- Indicaciones y requisitos: Transcribe literalmente, del texto sobre el rol del Estado, todo lo que va desde "Estamos programados casi" hasta "la sociedad civil.".

- Extracto del texto:
───

El rol del Estado y la pérdida de la solidaridad comunitaria

¿Por qué el Estado y no la Sociedad Civil?

“Un gobierno lo suficientemente grande para darte todo lo que deseas, es también lo suficientemente grande para quitarte todo lo que tienes.”

Thomas Jefferson

Estamos programados casi de manera automática que es el Estado quien debe asistir a los más débiles. Cuando vemos a alguien durmiendo en la calle o a un niño pidiendo limosna, lo primero que decimos es: “¿Dónde está el Estado?”. Sin embargo, la pregunta que realmente deberíamos hacernos es: “¿Dónde estamos nosotros?”

Con el tiempo, fuimos delegando en el Estado una responsabilidad que antes pertenecía a la comunidad, a la familia y a los vínculos cercanos. Convertimos al Estado en una especie de padre sustituto, un ente al que le entregamos, sin demasiada reflexión, deberes que históricamente nacían de la sociedad civil.

───

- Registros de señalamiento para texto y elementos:
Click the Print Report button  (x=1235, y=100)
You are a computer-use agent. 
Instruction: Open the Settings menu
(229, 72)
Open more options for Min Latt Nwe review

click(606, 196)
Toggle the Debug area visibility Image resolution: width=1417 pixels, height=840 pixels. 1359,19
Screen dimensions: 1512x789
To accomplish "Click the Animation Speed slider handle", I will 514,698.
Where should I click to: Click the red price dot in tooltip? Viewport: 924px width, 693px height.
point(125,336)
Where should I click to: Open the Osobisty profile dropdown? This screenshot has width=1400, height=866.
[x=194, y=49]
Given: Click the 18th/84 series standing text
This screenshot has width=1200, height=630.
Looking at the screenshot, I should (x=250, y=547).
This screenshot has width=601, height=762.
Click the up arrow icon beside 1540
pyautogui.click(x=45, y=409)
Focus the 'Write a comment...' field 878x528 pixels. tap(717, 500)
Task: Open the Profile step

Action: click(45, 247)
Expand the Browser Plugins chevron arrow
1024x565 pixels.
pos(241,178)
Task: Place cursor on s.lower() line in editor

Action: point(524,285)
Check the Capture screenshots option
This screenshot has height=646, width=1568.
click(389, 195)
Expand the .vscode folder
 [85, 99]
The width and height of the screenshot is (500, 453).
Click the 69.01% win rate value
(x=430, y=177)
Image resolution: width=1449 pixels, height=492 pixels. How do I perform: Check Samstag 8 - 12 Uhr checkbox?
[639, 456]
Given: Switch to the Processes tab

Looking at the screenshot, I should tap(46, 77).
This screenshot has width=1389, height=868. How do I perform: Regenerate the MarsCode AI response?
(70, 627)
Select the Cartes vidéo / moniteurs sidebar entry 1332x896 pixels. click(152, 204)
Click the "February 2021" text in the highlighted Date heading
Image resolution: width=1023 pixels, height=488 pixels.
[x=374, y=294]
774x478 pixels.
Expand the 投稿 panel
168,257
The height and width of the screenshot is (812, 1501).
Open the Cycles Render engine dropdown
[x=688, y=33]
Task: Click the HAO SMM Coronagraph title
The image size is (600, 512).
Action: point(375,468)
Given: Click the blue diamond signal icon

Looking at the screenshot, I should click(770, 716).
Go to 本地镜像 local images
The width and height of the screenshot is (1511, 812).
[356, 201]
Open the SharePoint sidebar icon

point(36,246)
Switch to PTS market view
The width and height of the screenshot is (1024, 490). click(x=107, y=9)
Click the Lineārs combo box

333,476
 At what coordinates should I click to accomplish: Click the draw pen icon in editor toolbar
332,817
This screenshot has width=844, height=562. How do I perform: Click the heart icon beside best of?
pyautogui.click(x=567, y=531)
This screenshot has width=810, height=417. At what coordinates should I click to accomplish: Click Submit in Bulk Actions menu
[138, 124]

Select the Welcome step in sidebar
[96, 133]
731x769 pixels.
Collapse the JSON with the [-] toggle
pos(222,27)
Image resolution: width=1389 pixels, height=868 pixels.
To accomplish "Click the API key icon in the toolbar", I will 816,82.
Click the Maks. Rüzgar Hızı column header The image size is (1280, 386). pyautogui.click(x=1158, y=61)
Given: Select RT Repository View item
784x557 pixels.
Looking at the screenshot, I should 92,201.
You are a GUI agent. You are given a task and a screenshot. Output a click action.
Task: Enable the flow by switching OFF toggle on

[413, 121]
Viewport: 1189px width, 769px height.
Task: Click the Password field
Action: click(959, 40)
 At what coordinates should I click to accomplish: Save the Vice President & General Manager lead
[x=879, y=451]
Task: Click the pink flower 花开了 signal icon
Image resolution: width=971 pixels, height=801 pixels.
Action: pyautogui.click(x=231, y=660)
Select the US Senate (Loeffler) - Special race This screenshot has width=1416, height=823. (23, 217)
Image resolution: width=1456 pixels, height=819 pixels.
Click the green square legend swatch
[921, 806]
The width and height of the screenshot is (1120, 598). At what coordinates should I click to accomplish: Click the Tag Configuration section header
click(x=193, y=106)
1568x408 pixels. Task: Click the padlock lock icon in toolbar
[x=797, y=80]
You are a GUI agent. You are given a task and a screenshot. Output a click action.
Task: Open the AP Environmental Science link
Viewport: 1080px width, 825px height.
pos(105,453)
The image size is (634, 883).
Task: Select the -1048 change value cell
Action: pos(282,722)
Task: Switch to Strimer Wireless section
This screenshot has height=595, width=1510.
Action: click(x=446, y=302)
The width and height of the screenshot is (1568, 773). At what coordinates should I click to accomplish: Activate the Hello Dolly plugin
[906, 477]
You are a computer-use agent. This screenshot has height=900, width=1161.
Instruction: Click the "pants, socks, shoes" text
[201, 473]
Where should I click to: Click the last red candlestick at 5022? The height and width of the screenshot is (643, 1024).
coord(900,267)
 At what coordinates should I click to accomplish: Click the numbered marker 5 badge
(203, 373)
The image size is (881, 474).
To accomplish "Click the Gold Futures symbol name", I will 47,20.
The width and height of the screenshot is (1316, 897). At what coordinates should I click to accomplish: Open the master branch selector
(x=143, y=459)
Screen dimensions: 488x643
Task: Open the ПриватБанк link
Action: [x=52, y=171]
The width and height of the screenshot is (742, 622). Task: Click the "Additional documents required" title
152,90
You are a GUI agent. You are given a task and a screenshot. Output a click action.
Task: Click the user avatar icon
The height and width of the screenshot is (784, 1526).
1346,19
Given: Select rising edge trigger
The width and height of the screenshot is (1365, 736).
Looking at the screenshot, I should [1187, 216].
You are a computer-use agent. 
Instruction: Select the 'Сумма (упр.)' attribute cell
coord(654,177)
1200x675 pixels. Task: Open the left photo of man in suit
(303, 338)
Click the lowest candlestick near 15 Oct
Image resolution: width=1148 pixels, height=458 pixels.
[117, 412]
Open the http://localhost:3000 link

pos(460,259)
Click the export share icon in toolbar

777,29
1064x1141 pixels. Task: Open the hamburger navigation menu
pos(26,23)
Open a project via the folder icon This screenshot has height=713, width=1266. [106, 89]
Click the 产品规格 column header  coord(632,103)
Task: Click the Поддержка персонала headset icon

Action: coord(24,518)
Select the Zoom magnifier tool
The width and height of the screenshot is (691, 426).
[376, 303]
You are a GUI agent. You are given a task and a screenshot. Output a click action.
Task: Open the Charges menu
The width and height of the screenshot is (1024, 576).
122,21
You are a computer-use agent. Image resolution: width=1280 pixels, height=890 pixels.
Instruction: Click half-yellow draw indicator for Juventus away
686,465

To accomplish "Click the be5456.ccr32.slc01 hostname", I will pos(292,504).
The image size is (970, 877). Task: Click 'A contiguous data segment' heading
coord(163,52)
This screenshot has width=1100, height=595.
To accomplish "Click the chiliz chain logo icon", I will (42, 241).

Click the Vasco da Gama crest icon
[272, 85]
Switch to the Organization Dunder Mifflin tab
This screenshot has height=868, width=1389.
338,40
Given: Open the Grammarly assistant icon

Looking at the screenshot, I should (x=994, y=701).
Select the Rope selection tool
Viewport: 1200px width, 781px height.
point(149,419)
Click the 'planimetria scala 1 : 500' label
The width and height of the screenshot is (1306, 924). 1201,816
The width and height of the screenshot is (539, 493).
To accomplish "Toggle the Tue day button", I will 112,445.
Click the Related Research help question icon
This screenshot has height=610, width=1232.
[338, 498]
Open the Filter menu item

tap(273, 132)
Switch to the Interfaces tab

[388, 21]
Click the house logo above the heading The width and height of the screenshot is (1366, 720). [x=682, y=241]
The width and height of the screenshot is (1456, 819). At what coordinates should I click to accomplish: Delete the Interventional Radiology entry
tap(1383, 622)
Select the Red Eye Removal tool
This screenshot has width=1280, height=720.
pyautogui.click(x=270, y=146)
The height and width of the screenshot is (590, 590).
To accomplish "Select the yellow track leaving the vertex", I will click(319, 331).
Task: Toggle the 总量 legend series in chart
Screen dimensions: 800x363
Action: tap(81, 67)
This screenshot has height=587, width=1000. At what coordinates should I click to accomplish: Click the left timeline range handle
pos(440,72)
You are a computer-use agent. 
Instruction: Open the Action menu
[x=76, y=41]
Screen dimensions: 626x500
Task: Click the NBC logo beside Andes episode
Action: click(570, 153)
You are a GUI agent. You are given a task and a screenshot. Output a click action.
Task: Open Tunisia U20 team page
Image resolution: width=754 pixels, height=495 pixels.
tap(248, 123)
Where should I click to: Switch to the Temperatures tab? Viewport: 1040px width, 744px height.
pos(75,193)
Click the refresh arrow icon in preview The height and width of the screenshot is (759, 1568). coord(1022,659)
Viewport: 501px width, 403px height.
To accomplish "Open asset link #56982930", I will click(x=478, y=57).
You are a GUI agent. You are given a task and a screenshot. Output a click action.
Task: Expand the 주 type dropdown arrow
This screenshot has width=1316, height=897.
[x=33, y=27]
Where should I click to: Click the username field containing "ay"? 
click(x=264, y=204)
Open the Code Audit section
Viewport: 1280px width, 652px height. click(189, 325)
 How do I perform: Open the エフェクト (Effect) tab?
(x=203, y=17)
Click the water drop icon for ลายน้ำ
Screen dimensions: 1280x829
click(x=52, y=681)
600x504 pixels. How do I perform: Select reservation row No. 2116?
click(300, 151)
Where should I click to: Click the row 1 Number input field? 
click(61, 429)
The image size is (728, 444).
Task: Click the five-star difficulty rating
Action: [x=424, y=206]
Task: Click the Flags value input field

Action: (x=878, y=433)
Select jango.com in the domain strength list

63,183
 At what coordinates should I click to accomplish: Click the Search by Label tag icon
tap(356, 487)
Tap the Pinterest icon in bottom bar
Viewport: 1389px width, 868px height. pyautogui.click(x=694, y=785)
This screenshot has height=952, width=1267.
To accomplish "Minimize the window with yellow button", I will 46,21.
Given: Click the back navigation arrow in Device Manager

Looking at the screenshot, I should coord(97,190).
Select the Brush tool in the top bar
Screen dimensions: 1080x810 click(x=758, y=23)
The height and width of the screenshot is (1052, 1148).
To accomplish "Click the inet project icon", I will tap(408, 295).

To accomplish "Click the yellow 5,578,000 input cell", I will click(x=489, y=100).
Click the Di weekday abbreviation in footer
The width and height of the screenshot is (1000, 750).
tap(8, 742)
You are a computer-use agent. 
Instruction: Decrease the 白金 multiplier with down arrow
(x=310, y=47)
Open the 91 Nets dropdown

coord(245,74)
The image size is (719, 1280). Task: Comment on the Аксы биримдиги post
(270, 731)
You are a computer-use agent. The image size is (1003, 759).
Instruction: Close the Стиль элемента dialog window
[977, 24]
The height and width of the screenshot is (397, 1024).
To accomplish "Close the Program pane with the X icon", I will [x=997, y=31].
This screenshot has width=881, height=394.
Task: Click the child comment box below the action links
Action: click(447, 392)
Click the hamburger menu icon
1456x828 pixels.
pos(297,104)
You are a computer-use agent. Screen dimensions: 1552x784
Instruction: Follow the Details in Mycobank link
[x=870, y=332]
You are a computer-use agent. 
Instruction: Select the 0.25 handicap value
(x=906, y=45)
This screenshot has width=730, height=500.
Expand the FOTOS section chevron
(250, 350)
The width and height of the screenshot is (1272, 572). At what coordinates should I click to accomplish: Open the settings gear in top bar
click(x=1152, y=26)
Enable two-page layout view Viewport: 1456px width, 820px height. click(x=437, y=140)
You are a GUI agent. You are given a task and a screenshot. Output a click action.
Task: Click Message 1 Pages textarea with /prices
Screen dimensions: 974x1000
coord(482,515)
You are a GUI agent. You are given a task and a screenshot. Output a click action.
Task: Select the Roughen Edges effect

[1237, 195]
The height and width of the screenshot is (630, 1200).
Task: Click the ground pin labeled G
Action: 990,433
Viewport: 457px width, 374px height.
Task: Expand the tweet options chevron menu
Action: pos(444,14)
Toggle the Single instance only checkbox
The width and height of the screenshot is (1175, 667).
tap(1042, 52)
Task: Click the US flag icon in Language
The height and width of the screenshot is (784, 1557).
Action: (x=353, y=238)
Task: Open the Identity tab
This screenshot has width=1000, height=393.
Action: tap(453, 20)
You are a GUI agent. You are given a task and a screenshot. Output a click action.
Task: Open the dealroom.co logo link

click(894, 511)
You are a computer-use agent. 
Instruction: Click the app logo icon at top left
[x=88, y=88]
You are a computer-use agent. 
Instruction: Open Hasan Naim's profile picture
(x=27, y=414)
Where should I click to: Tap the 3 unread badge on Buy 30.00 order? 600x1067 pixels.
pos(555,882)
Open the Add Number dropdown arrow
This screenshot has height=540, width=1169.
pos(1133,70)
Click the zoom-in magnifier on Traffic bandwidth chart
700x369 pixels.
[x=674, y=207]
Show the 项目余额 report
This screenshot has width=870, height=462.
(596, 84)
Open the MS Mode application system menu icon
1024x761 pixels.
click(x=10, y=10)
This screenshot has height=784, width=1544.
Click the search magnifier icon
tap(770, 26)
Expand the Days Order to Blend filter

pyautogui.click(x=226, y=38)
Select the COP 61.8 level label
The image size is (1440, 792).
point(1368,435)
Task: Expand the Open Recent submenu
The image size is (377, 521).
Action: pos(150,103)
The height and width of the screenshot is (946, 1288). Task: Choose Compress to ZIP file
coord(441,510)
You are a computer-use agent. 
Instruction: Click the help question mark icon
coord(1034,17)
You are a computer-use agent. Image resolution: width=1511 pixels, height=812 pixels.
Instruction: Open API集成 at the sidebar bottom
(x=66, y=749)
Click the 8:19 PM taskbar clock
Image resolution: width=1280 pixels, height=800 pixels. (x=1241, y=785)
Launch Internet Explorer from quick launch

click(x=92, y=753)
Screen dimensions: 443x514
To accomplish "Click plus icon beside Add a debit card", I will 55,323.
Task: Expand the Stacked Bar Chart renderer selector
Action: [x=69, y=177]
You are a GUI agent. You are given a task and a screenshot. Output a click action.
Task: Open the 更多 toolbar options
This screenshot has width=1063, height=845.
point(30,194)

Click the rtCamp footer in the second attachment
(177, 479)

───

- Resultado final:
Estamos programados casi de manera automática que es el Estado quien debe asistir a los más débiles. Cuando vemos a alguien durmiendo en la calle o a un niño pidiendo limosna, lo primero que decimos es: “¿Dónde está el Estado?”. Sin embargo, la pregunta que realmente deberíamos hacernos es: “¿Dónde estamos nosotros?”

Con el tiempo, fuimos delegando en el Estado una responsabilidad que antes pertenecía a la comunidad, a la familia y a los vínculos cercanos. Convertimos al Estado en una especie de padre sustituto, un ente al que le entregamos, sin demasiada reflexión, deberes que históricamente nacían de la sociedad civil.